Sorry about the zip file, but Github don't allow direct uploading of .py or .tar files. bug_report.zip https://github.com/claird/PyPDF4/files/2682558/bug_report.zip

— You are receiving this because you are subscribed to this thread. Reply to this email directly, view it on GitHub https://github.com/claird/PyPDF4/issues/24, or mute the thread https://github.com/notifications/unsubscribe-auth/AAbN9E7aBecSaHbEcZM1OaokPhzFNiWCks5u5Ng2gaJpZM4ZUr80 .

acsor commented 5 years ago

Hi @holdenweb, thanks for the report. As you might know, PyPDF v4 is still undergoing a (slow) restructuring phase. Apparently I've been the only one to look forward its enhancement in the last months.

One of my primary concerns was to have the codebase look much cleaner and maintanable. We are familiar with these kinds of errors, it just takes time (that at the moment I lack) to solve them.

Meanwhile PyPDF2 might be a more stable, albeit obsolete, choice.

holdenweb commented 5 years ago

No worries - this is just a data point about a PyPDF program I was testing before submitting a PR. Perfectly happy to continue using PyPDF2.

xupengDu commented 4 years ago

I have the same problem and except someone to solve it with me

tsragland commented 3 years ago

Here's a workaround that worked for at least one use case. Maybe it will work for yours.
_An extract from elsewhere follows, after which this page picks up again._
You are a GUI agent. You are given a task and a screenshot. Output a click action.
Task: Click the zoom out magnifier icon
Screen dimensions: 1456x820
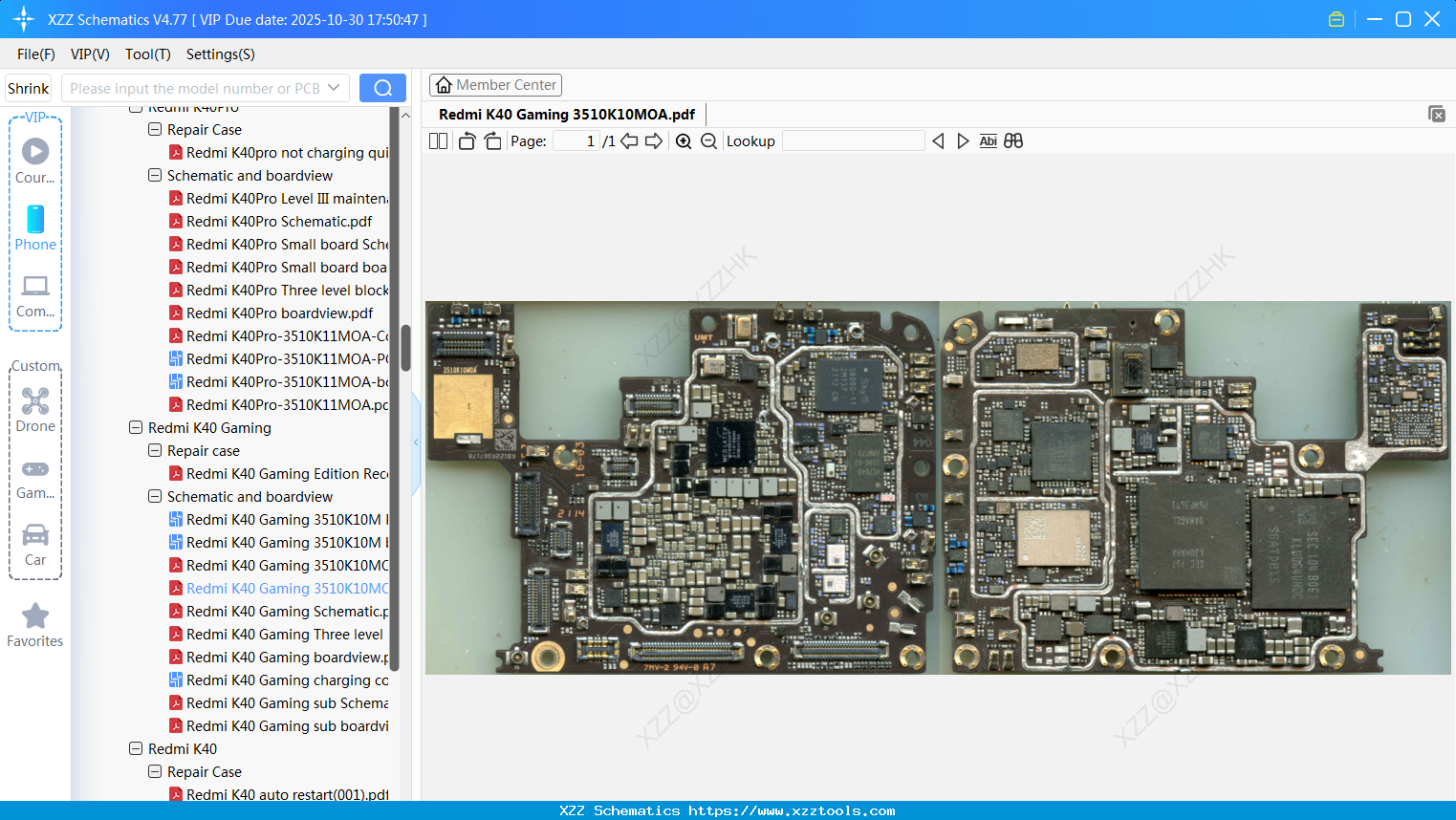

The problem seems to be that PdfFileWriter looks for a 'stream' attribute on the PdfFileWriter instance when performing some cleanup steps (_sweepIndirectReferences), and an error occurs because the PdfFileWriter class (as of 1.27.0) has no such attribute. However, that 'stream' attribute isn't referenced again in _sweepIndirectReferences.

A potentially viable workaround (until a fix for this issue is released) would be to create a wrapper class which extends PdfFileWriter with a 'stream' attribute, with its value set to an instance of BytesIO.

Use at your own risk. This is simply a workaround, which works in one case, but may or may not work for your case.

from io import BytesIO
from PyPDF4 import PdfFileWriter

class PdfFileWriterWithStreamAttribute(PdfFileWriter):
    def __init__(self):
        super().__init__()
        self.stream = BytesIO()
holdenweb commented 2 years ago

Hmm, sensible workaround. Seems like the bug classification is correct!